Data under study:

■ ■ ■

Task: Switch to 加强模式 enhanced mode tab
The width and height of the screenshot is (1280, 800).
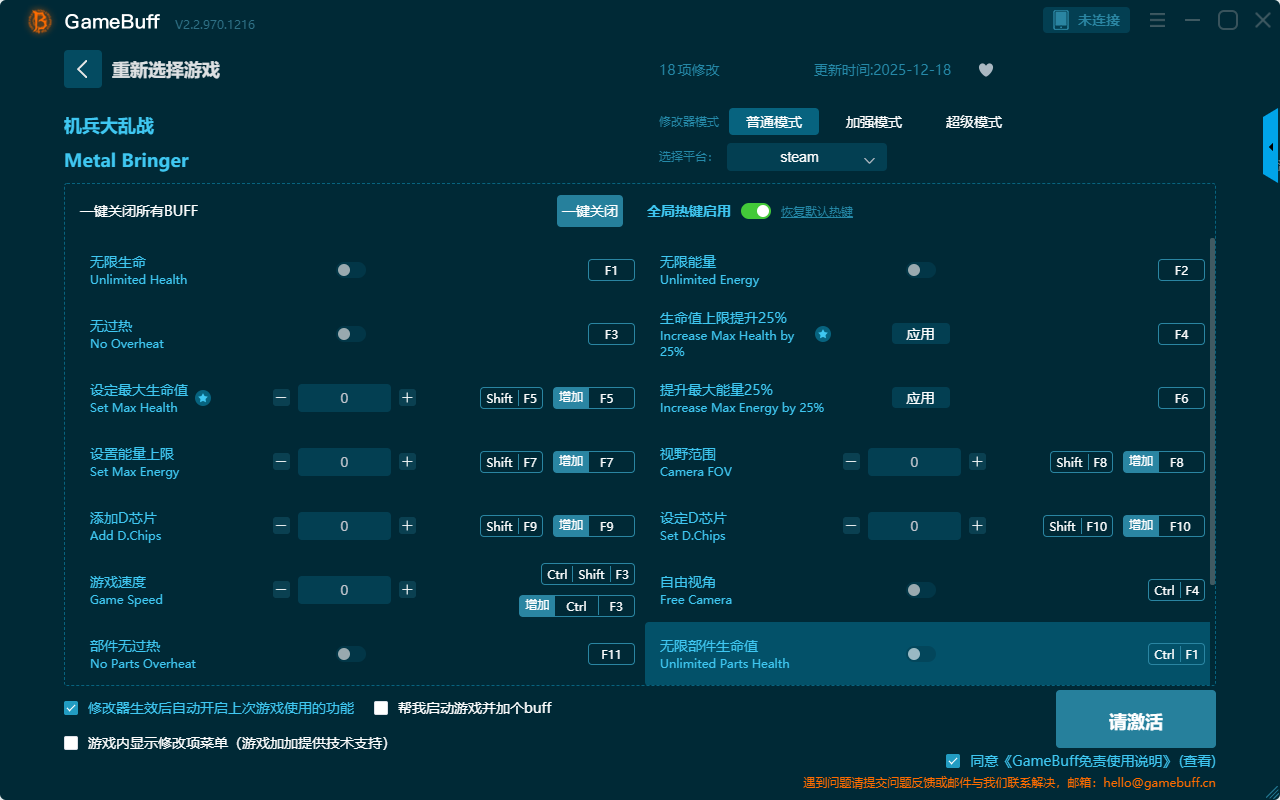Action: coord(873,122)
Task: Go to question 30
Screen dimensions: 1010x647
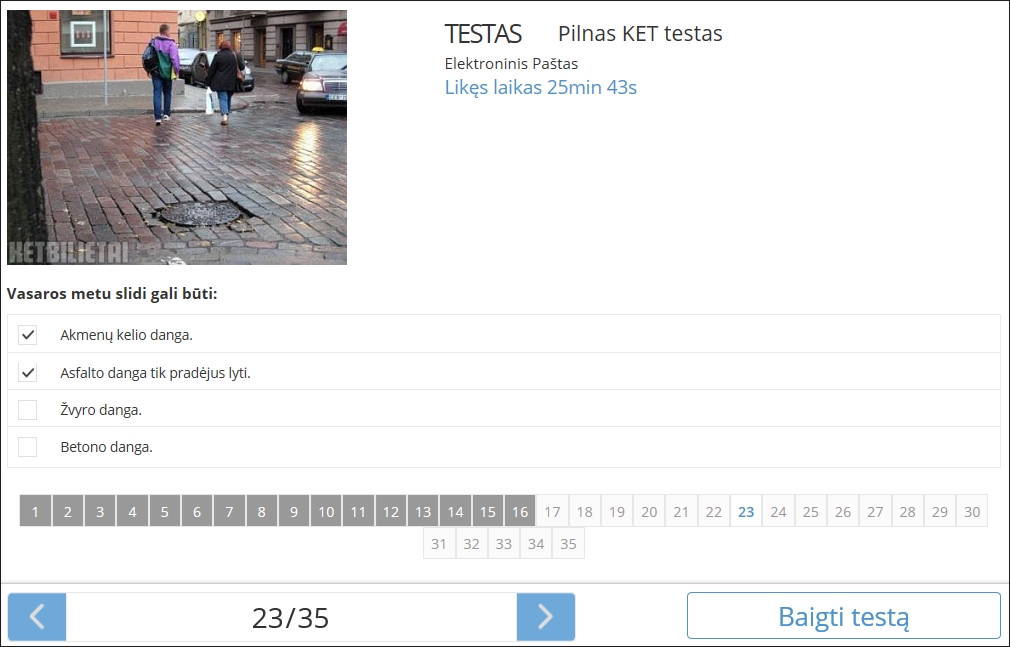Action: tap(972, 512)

■ ■ ■

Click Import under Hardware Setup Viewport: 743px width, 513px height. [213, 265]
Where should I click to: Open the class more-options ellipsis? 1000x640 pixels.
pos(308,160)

■ ■ ■

Copy out every line of the material above that contains the string "Task".

Task: Switch to 加强模式 enhanced mode tab
Task: Go to question 30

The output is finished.